Una professionista che si occupa di demenza da oltre 30 anni; un volumetto semplice, per imparare a convivere il più serenamente possibile con un familiare affetto da demenza senile e un folto pubblico, per la presentazione alla biblioteca Dante Alighieri di Ora.
Almeno una sessantina le persone che nel tardo pomeriggio di lunedì 2 ottobre scorso hanno affollato la sala della biblioteca Dante Alighieri di Ora. Numeri non facili da segnare per la presentazione di un libro, soprattutto nelle piccole biblioteche di provincia, ma il motivo era chiaro: a venir presentato è stato il libro: “Ma lei dove dorme? 24 ore accanto all’anziano affetto da demenza”. A redigere il libro, e a discuterne i contenuti, la dottotressa Cinzia Siviero, fisioterapista e operatrice di cura, che si occupa di demenza dal lontano 1990.
Dottoressa, da cosa è nata l’idea di questo libro?
L’idea c’era già da tempo, ma l’occasione è venuta grazie a una notevole mole di materiale audio-video accumulato durante gli incontri in videoconferenza che ho tenuto durante il periodo del covid per l’Associazione milanese “Al Confine” , i cosiddetti Alzheimer cafè, che in quel periodo appunto, non potevano più essere tenuti in presenza.
Quali sono i contenuti di questo piccolo libro?
Ho cercato di divulgare e di rendere accessibile a tutti, anche attraverso un linguaggio semplice e diretto, il metodo Validation, di cui sono insegnante certificata dal 2005, per aiutare i familiari di persone affette da demenza a convinvere con la patologia il più serenamente possibile nell’arco delle 24 ore.
In cosa consiste questo metodo?
Per spiegarlo con parole semplici, si tratta di un processo di comunicazione globale, quindi sia di tipo verbale che non verbale, per riuscire ad aprire un canale relazionale con la persona affetta da demenza.

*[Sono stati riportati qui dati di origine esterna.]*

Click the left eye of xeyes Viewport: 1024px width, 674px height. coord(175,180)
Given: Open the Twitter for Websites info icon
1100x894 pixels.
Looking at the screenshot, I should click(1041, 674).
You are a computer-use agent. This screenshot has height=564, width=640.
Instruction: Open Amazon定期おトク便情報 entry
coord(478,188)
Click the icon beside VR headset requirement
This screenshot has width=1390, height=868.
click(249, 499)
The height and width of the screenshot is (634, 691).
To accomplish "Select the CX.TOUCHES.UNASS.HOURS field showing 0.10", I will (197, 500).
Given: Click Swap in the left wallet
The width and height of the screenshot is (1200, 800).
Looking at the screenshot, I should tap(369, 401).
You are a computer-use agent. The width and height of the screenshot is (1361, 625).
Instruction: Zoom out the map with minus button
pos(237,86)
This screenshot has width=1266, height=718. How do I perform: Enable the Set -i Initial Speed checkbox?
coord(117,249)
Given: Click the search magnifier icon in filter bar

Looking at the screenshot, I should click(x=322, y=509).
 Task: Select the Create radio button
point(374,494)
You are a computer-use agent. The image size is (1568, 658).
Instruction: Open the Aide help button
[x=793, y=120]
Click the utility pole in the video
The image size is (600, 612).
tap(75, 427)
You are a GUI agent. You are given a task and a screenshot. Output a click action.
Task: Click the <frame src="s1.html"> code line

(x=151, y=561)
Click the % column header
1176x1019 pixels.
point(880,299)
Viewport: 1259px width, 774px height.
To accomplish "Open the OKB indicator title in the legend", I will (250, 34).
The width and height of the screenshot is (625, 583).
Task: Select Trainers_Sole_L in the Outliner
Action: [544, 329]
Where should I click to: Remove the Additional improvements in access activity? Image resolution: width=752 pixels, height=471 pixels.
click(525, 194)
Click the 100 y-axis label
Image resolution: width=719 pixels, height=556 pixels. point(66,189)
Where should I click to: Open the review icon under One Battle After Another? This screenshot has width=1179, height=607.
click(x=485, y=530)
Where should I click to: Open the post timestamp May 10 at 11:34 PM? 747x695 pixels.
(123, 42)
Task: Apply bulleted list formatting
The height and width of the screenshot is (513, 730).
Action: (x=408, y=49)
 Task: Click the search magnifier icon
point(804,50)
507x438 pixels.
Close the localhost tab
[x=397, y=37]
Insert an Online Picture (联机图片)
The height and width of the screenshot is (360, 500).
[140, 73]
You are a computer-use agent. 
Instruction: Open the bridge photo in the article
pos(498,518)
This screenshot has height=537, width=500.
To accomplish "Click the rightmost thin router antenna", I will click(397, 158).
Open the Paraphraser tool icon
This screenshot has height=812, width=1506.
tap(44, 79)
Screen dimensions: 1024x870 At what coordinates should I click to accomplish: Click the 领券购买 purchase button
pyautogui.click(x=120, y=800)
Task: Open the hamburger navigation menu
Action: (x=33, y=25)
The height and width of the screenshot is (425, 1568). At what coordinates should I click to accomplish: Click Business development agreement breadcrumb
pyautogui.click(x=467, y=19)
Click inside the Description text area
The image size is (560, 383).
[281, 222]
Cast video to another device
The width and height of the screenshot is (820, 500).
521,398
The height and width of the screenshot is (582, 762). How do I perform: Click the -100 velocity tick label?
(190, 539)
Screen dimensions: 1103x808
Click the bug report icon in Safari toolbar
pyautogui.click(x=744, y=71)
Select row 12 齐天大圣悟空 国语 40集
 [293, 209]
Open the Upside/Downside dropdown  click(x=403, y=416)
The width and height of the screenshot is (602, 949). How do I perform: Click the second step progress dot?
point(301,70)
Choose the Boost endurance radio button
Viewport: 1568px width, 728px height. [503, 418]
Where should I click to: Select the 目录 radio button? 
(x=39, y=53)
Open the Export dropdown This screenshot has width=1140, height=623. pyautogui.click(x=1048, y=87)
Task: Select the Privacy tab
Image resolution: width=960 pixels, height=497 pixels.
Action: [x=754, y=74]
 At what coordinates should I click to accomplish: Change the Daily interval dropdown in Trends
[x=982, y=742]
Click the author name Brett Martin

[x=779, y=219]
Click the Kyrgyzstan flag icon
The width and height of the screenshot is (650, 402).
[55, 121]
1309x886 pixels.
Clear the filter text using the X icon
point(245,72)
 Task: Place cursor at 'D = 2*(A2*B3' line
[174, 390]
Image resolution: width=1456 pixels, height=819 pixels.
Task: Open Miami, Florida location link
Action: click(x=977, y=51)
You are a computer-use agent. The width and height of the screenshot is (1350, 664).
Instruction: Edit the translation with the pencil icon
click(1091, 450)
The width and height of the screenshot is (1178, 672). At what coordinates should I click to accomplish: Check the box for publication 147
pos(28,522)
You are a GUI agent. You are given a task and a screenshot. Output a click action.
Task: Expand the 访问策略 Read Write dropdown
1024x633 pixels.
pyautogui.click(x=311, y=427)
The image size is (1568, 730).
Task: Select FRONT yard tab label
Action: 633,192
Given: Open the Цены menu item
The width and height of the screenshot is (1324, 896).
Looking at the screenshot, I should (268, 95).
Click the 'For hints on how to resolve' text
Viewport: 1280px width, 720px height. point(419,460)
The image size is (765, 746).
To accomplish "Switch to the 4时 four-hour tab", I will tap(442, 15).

Perchè si parla sempre della solitudine dei familiari – che è senz’altro presente e importante – ma è la persona stessa affetta da demenza a essere sola, poichè, appunto, non è più in grado di comuncare con il mondo attorno a sè.
All’incontro erano presenti i volontari dell’Alzheimer Cafè di Laives, operatori di settore ma, come prevedibile, molti familiari. Dottoressa, qual è la difficoltà più grande di cui più spesso le chiedono conto?
La stanchezza. Chi convive e assiste queste persone raggiunge livelli di stanchezza così elevati da non riuscire più ad avere la pazienza necessaria e questo li preoccupa, ovviamente. Perciò il mio consiglio è sempre quello di chiedere aiuto, per poter trovare tempo per se stessi e scaricare lo stress.
Nel libro si parla in particolare della gestione del rapporto col malato quando egli si trova ancora a casa. Ma cosa accade nel momento in cui ci si rende conto di doversi appoggiare a una struttura?
Questo è un passaggio cruciale, dove il familiare si sente molto in colpa. Proprio per questo, l’ultima parte del libro, dedicata al passaggio in struttura, è stata redatta dalla dottoressa Rita d’Alfonso, un’esperta in questo campo.
Un contributo importante quindi, quello portato dalla dottoressa Siviero, non solo alle persone presenti nella serata del 2 ottobre, ma per tutti coloro che si trovano quotidianamente a combattere con una patologia in cui, per dirlo con le parole della dottoressa, a dominare sono appunto la stanchezza, la solitudine e il senso di impotenza. Preziosa in questo senso, la mano tesa in aiuto degli Alzheimer Caffè proposti regolarmente il giovedì mattina dal Centro Don Bosco di Laives.